I think of Tom Robbins of embodying, in his person and in his writing, many of the things I value the most about my forsaken homeland in the Great Pacific Northwest.
Many years had passed since I had read any Robbins, and reading Wild Ducks Flying Backwards over the past few weeks reminded me of why I like him.
Two bits to illustrate:
"... language is not the frosting, it's the cake."
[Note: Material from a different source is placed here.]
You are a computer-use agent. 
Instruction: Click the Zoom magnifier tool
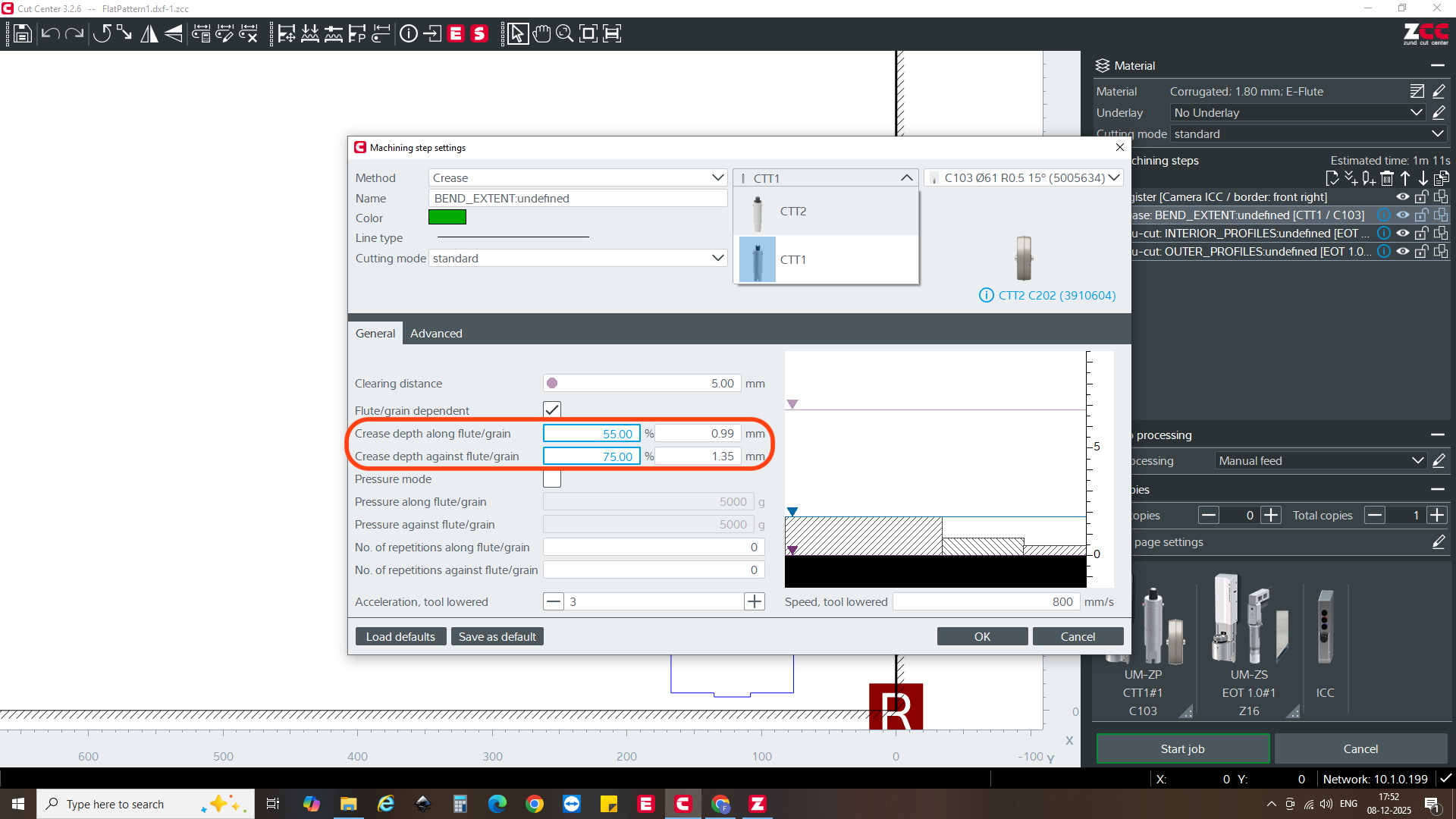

And the entirety of his response to the question "How Do You Feel About America?" from 1997 (hopefully the copyright police will not come after me for this):
"America is a nation of 270 million people: 100 million of them are gangsters, another 100 million are hustlers, 50 million are complete lunatics, and every single one of us is secretly in show business. Isn't that fabulous? I mean, how could you fail to have a good time in a country like that? I could live literally anywhere in the world and do what I do so, obviously, I live in America by choice - not for any patriotic or financial reasons necessarily, but because it's so interesting there. America may be the least boring country on earth, and this despite the fact that the dullards on the religious right and the dullards on the academic left (the two faces of Yankee puritanism) seem to be in competition to see who can do the most to promote compulsory homogenization and institutionalized mediocrity. It won't work. In America, the chronically wild, persistently haywire, strongly individualistic, surprisingly good-humored, flamboyant con-man hoopla is simply bigger than all of them."
I also quite liked the essay "What is Art and, If We Know What Art is, What is Politics?
Recommended (but maybe read one of the novels first if you are new to the enterprise).